Because long after the rest of everything has frozen and withered away, there is the kale.
It is better after the frost, sweeter and worthy of eating it raw, even if you're not the kind of person who does that kind of thing.
And, depending on the strength of the winter, the kale will feed you long after the world has bundled into its cold envelope, and you can trudge out through the deep snow to pick a few leaves for dinner. Even if it feels frozen, it will warm on the counter after a few minutes, perky and ready as it was in October. And after that? There has been extra all along, enough to freeze in little bags to get you through February, March, and April. Powerful stuff, this kale.
I've been thinking about revolution lately. A withered word in itself, I think, and sometimes I wish that I'd been there to make a difference in the decades before I was born, back when revolution was revolutionary. Back when there just seemed to be more conviction in the power of revolution.
A year and a half ago, when I decided to run for office in my little town, I was sick of feeling like I couldn't make a difference. I felt fed up with apathy and anger, and I decided that I would strike out and do something I had never considered. I would participate.
I'm not sure that the experiment has entirely been a success. Most days when I walk out of meetings at town hall, I feel less empowered and more hopeless than I ever did before. I feel like there is such a divide between people and government, and I somehow I feel it more profoundly from this side, the government side. Local government and national government are different enough that it's hard to make accurate comparisons, but in someways, I think the comparison is fair. And this divide between the people and government? It undermines democracy itself. If the people don't participate, there really is no democracy.
But I'm still plugging along. And I think, in the end, that participation really does create change. I think that the decision to be there, to go to a local town meeting, to run for office, to write to your representative, to stand on the street in New York or just your own home town and to say what you think--I think that each one of these actions strengthens democracy and (depending on how you feel about the present state of things) brings it back to life.
Which brings me back to kale.
Six plants. $2.50. If you've got a tiny bit of space and you're thinking about turning it into food, I'd start there. And every time you take your food production into your own hands, you are participating. If you believe you can make change, it's a self-fulfilling prophesy.

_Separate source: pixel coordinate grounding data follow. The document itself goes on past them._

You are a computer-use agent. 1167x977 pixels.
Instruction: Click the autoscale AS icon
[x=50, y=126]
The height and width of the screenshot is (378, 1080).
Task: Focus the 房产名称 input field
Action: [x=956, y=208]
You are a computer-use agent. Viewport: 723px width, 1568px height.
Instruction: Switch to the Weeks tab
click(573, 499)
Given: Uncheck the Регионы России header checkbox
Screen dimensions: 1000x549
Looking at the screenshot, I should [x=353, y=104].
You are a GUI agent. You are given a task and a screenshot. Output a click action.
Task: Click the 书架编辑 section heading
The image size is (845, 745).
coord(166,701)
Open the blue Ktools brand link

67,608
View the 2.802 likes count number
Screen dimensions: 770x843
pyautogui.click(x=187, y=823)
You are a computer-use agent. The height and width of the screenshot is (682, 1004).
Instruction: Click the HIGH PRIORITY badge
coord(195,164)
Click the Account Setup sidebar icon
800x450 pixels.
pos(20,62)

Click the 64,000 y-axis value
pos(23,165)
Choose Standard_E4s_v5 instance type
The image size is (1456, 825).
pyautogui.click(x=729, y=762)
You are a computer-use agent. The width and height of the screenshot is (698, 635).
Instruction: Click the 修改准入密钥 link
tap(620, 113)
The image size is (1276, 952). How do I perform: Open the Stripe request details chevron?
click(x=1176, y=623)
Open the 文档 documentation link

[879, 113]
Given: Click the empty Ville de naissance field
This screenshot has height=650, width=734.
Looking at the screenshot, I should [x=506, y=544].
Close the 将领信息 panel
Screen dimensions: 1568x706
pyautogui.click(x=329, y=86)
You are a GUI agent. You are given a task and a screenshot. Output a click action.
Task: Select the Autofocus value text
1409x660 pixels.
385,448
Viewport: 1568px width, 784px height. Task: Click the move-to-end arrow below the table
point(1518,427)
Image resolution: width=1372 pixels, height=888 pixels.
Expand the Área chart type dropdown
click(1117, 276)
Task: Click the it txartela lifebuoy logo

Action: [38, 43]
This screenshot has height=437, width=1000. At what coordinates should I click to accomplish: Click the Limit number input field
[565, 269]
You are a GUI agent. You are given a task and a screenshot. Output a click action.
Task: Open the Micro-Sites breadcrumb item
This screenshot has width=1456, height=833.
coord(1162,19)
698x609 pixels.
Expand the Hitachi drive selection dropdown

They asked for a quick refresher on the method, and so before I left, we went through one batch. They put on some Steely Dan, and I took that as my cue to get out of the kitchen.
And so, (with thanks to Chris and Jamie for documenting the experience),
HOW TO FREEZE KALE
(or, revolutionary food preservation)
1. Soak the kale in the sink to remove dirt and bugs.
2. Take the leaves off the stem by holding the stem at the base and running your hand up the length of the stem. Chop the leaves roughly.
3. Bring a large pot of water to boil. Set up a large bowl of ice water on the counter. Next to it, put a large colander inside a pot or bowl.
4. In batches suited to the size of your pot, submerge the kale in the boiling water for 30 seconds.
5. Use tongs or a slotted spoon to transfer the kale to the ice water. Keep it in there for a few minutes, or until it is fully cooled. Replenish the ice as you go, so that the water stays cold.
6. Then, transfer to the colander, gently squeezing the water out as you do so.